Keynote Speakers
Tiit Tammaru
TOPIC: How Widespread is Counter-urbanization Amidst Digital Transition and Challenges in Urban Housing Affordability?
Tiit Tammaru is a Professor of Urban and Population Geography and Head of the Chair of Human Geography at the Department of Geography, University of Tartu. He is the member of the Estonian Academy of Sciences. He has also worked a guest researcher at the Geography departments at the Delft University of Technology, University of Utah, University of Helsinki and Umeå University. Tammaru leads the development of longitudinal linked censuses and registers data for urban and regional studies in Estonia. He is theorizing the paradigmatic shift in spatial inequality studies from residential neighborhood approach to activity space-based approach. Together with colleagues from Delft and Tartu he is developing the concept of vicious circle of segregation that focusses on how social and ethnic inequality and segregation are produced and reproduced across multiple life domains: homes, workplaces, schools, leisure time activity sites. He is also interested in how global challenges and poly-crisis may impact migration and segregation processes in physical space. He seeks answers to pertinent questions, such as: Do digital transitions and decreasing housing affordability in large cities create new opportunities for rural areas? An example of such studies is the paper titled „Did the pandemic bring new features to counter-urbanisation?
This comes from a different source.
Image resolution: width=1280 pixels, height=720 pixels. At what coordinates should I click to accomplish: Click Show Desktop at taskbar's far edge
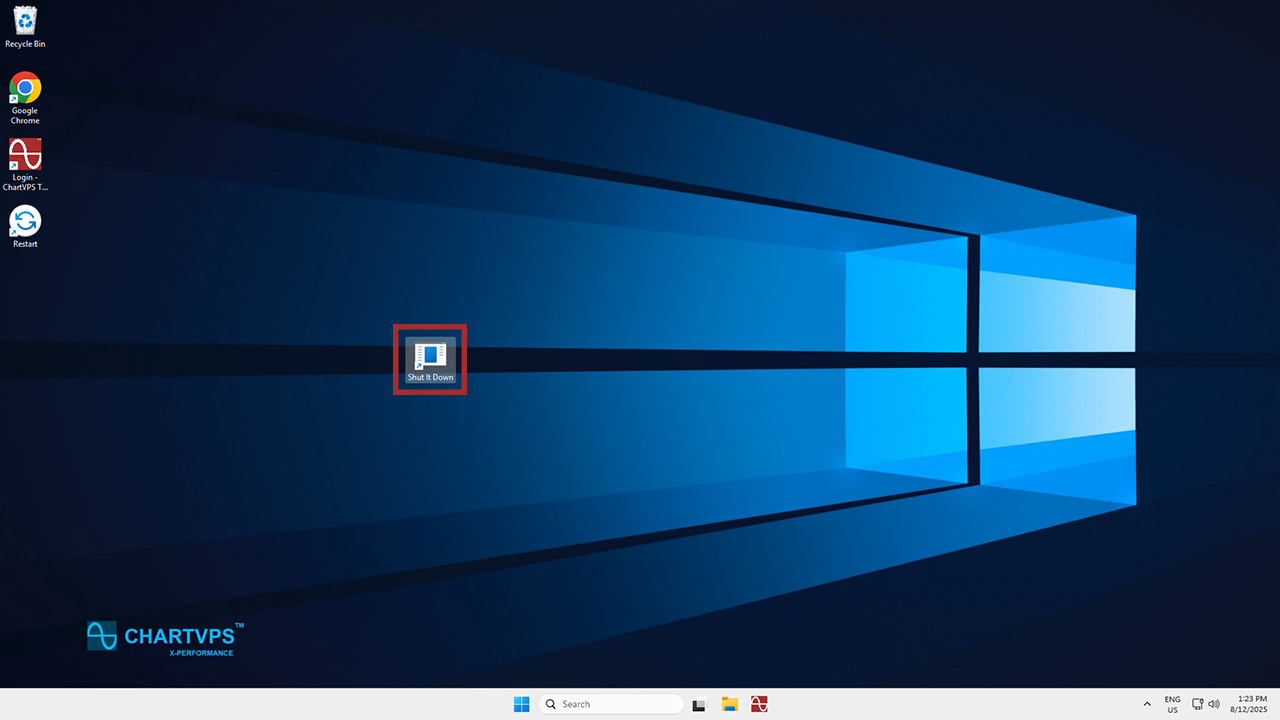[x=1277, y=704]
Evidence from Estonia“ recently published in the „Journal of Rural Studies“. His other recent works include edited books and journal special issues such as „Urban Socio-Economic Segregation and Income Inequality: A Global Perspective“ (Springer), „Spatial underpinnings of social inequalities: A vicious circles of segregation approach“ (Social Inclusion) and „Segregation and mobility: Understanding the nexus between inequality, segregation and sustainable urban mobility“ (Journal of Transport Geography).